The important thing to remember is to try not to feel guilty or bad about yourself for feeling this way. Just take some self-care time to wherever possible and remember that tomorrow is another day.

10. Make Sure You Get Help

When you are ready to leave an abusive person, it is absolutely vital to take the necessary steps to protect yourself and your children. If you’re worried about the abusive person approaching you or threatening your safety, you should contact a domestic violence organisation for help. Some free helplines for confidential advice include:

The National Domestic Abuse Helpline – 0808 2000 247
Galop, for LGBTQ people – 0800 999 5428
Men’s Advice Line – 0808 801 0327
In an emergency, call 999

A domestic violence solicitor should also be contacted to take out an injunction or non-molestation order to stop the abuser from coming near you. They can also provide advice about getting an occupation order, which can force the abuser to leave your home even if you live there together. If the abuser breaches either type of order, you can call the police to get them arrested.

Are you Currently Experiencing Domestic Abuse?

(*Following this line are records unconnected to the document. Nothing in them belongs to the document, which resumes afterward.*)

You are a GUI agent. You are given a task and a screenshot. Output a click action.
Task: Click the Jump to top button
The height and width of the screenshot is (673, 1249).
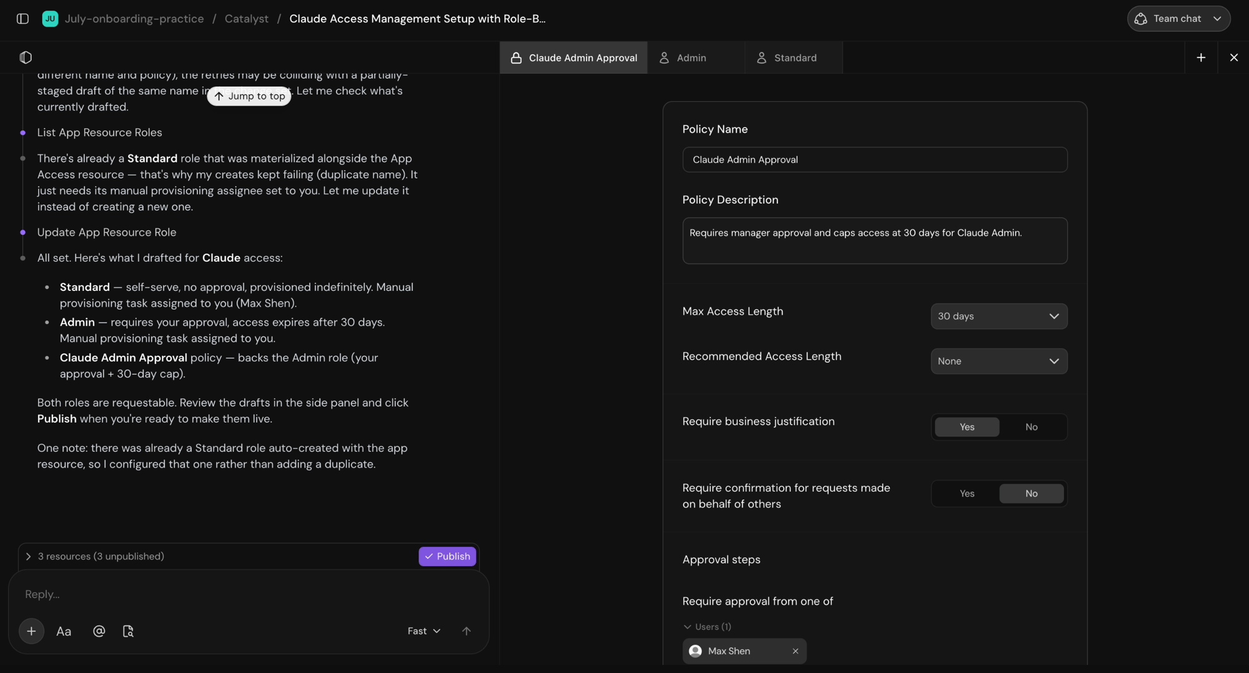(x=249, y=96)
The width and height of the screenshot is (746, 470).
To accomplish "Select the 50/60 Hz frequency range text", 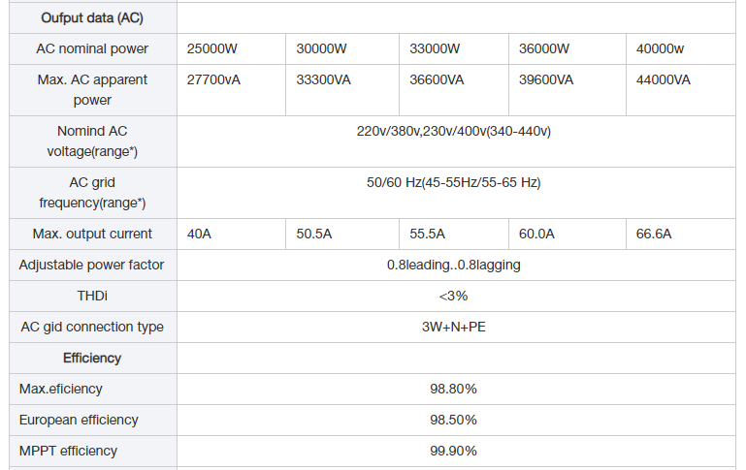I will coord(453,182).
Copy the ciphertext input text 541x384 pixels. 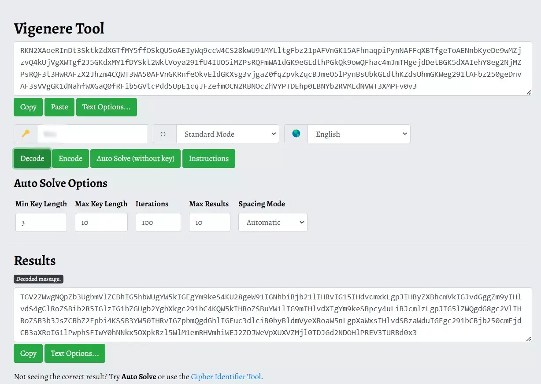(28, 107)
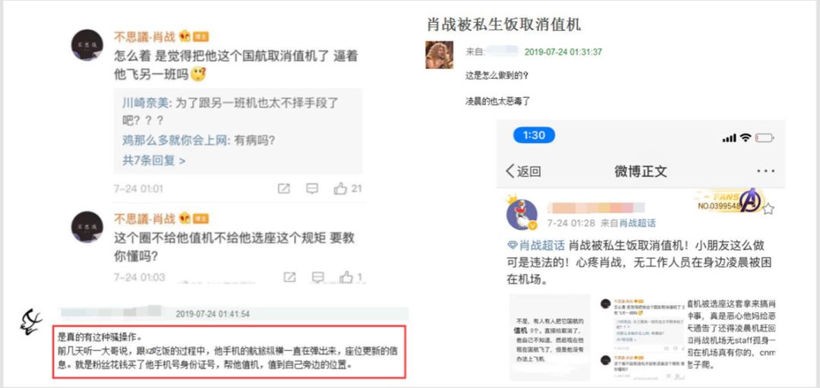Tap the share icon under 7-24 01:01 comment

(x=283, y=189)
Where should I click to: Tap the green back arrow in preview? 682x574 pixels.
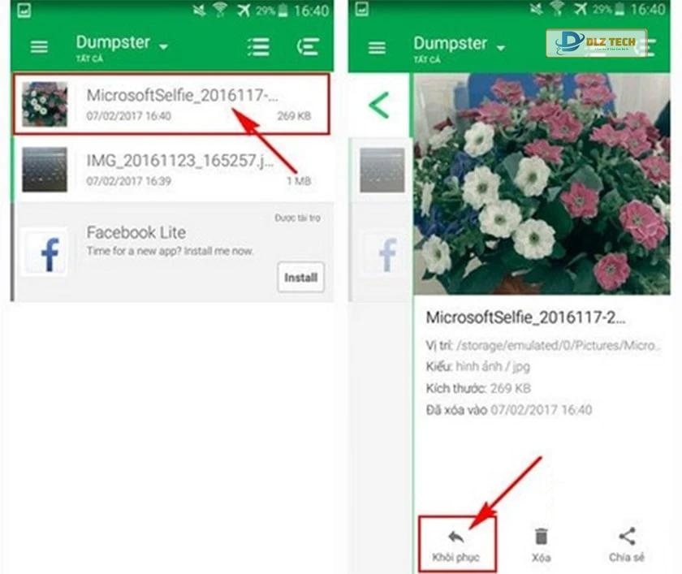tap(377, 106)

As I’ve covered, recovering from domestic abuse and moving on with your life takes time. So, more than anything, remember to take care of yourself and try not to rush anything.

Ensure your protections are in place, seek professional help, dive into your hobbies, build healthy habits, and reconnect with your friends and family. Eventually, you’ll look back on this time from a place of peace and contentment, and marvel out how far you’ve come.